◆ Goal of the exercise ◆
Repeat the listing exactly. Any picture in it should be left out of the copy.

◆ Records for processing ◆
##############################

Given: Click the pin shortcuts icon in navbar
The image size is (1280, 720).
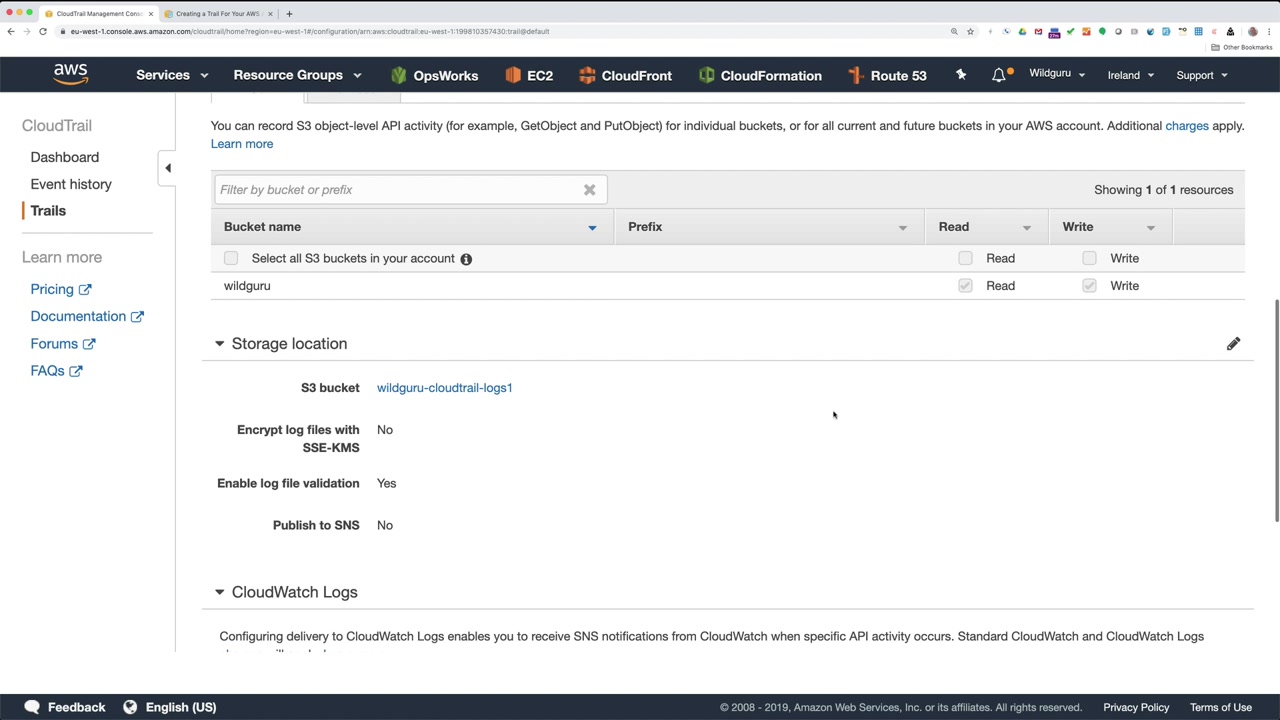Looking at the screenshot, I should click(961, 75).
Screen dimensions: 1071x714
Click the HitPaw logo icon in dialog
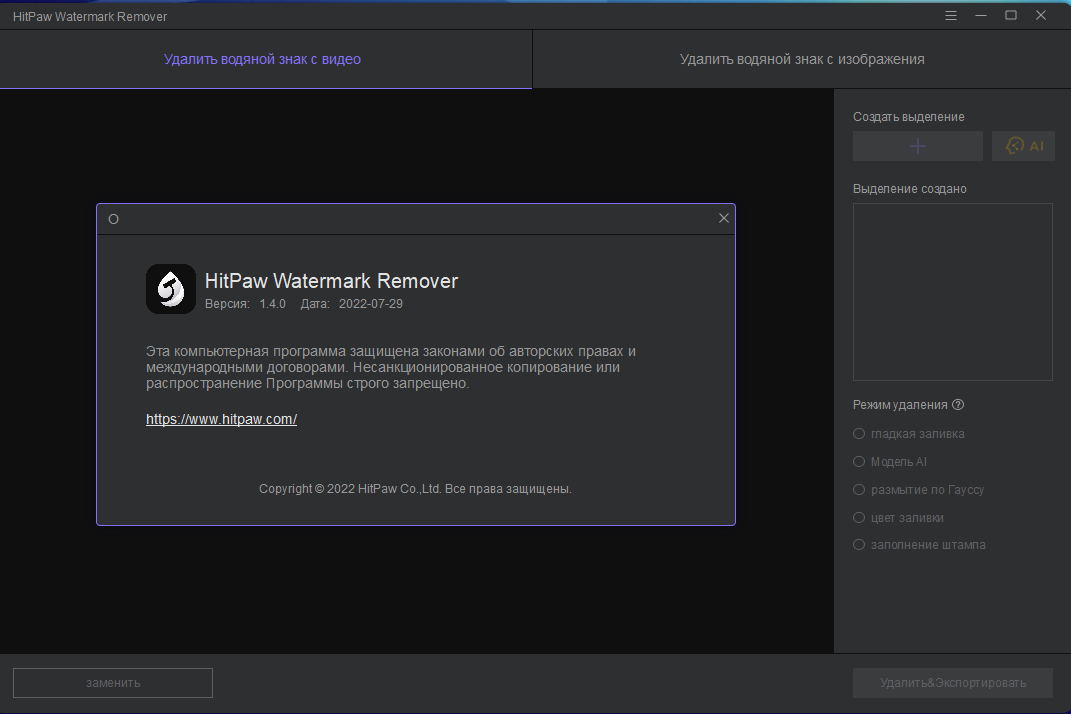[x=171, y=289]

##############################

◆ Answer for this exercise ◆
Given: Click the pin shortcuts icon in navbar
The image size is (1280, 720).
Looking at the screenshot, I should click(961, 75).
Screen dimensions: 1071x714
Click the HitPaw logo icon in dialog
[x=171, y=289]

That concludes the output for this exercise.